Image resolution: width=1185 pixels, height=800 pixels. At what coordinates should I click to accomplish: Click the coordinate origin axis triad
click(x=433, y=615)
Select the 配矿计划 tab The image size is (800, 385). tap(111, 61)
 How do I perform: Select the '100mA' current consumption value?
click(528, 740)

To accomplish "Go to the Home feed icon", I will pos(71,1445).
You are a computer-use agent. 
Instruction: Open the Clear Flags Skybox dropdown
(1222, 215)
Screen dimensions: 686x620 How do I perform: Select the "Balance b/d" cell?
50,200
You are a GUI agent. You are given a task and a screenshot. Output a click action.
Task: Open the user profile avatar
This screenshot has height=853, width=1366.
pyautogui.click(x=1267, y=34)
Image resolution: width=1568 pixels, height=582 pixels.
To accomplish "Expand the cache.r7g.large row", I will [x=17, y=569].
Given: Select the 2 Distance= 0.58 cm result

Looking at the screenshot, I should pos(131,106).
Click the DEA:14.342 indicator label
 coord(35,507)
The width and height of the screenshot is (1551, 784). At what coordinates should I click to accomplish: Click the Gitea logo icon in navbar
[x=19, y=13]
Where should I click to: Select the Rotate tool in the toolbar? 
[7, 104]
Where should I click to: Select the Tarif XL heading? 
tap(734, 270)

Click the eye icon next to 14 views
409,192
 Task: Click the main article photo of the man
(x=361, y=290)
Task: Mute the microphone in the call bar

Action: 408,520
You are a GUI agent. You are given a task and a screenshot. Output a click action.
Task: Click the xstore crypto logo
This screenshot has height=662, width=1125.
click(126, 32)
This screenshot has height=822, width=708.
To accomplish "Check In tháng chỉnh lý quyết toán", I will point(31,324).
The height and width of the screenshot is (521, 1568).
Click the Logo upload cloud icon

• • • • • • •

## What needs to be done
Look over the records. Copy the lines that include the word "will".

## Task solution
To accomplish "Go to the Home feed icon", I will pos(71,1445).
To accomplish "Expand the cache.r7g.large row", I will [x=17, y=569].
To accomplish "Check In tháng chỉnh lý quyết toán", I will point(31,324).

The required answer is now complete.